Metropolitan statistical areas and nonmetropolitan statistical areas shall be as determined by the United States office of management and budget or other applicable federal office. The department shall array the facilities in each peer group from highest to lowest based on their total cost per unit of therapy for each therapy type. The department shall determine the median total cost per unit of therapy for each therapy type and add ten percent of median total cost per unit of therapy.
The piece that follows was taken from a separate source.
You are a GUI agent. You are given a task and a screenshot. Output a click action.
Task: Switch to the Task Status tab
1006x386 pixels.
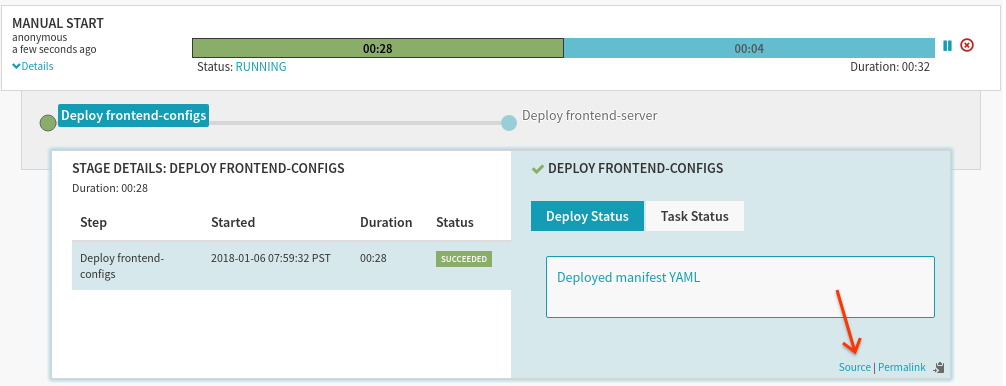click(x=694, y=216)
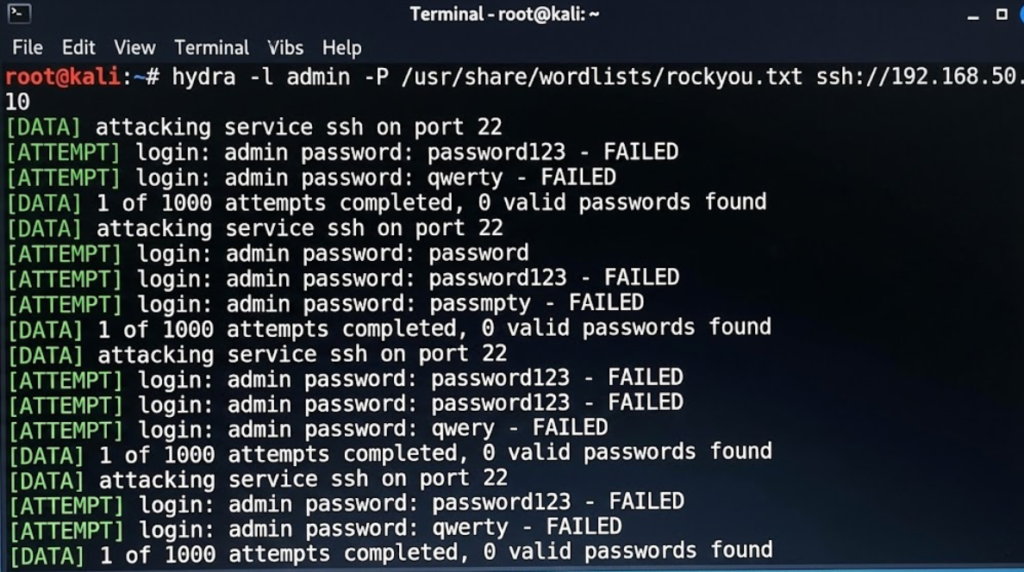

The cost per unit of therapy for each therapy type at a nursing facility shall be the lesser of its cost per unit of therapy for each therapy type or the median total cost per unit plus ten percent for each therapy type for its peer group.
(5) The department shall calculate each nursing facility's therapy care component rate allocation as follows:
(a) To determine the allowable total therapy cost for each therapy type, the allowable cost per unit of therapy for each type of therapy shall be multiplied by the total therapy units for each type of therapy;
(b) The medicaid allowable one-on-one therapy expense shall be calculated taking the allowable total therapy cost for each therapy type times the medicaid percent of total therapy charges for each therapy type;
(c) The medicaid allowable one-on-one therapy expense for each therapy type shall be divided by total adjusted medicaid days to arrive at the medicaid one-on-one therapy cost per patient day for each therapy type;
(d) The medicaid one-on-one therapy cost per patient day for each therapy type shall be multiplied by total adjusted patient days for all residents to calculate the total allowable one-on-one therapy expense. The lesser of the total allowable therapy consultant expense for the therapy type or a reasonable percentage of allowable therapy consultant expense for each therapy type, as established in rule by the department, shall be added to the total allowable one-on-one therapy expense to determine the allowable therapy cost for each therapy type;
(e) The allowable therapy cost for each therapy type shall be added together, the sum of which shall be the total allowable therapy expense for the nursing facility;
(f) The total allowable therapy expense will be divided by the greater of adjusted total patient days from the cost report on which the therapy expenses were reported, or patient days at eighty-five percent occupancy of licensed beds. The outcome shall be the nursing facility's therapy care component rate allocation.
(6) The therapy care component rate allocations calculated in accordance with this section shall be adjusted to the extent necessary to comply with RCW 74.46.421. If the department determines that the weighted average rate allocations for all rate components for all facilities is likely to exceed the weighted average total rate specified in the state biennial appropriations act, the department shall adjust the rate allocations calculated in this section proportional to the amount by which the total weighted average rate allocations would otherwise exceed the budgeted level. Such adjustments shall only be made prospectively, not retrospectively.
(7) The therapy care component rate shall be suspended for medicaid residents in qualified nursing facilities designated by the department who are receiving therapy paid by the department outside the facility daily rate under section 2(2) of this act.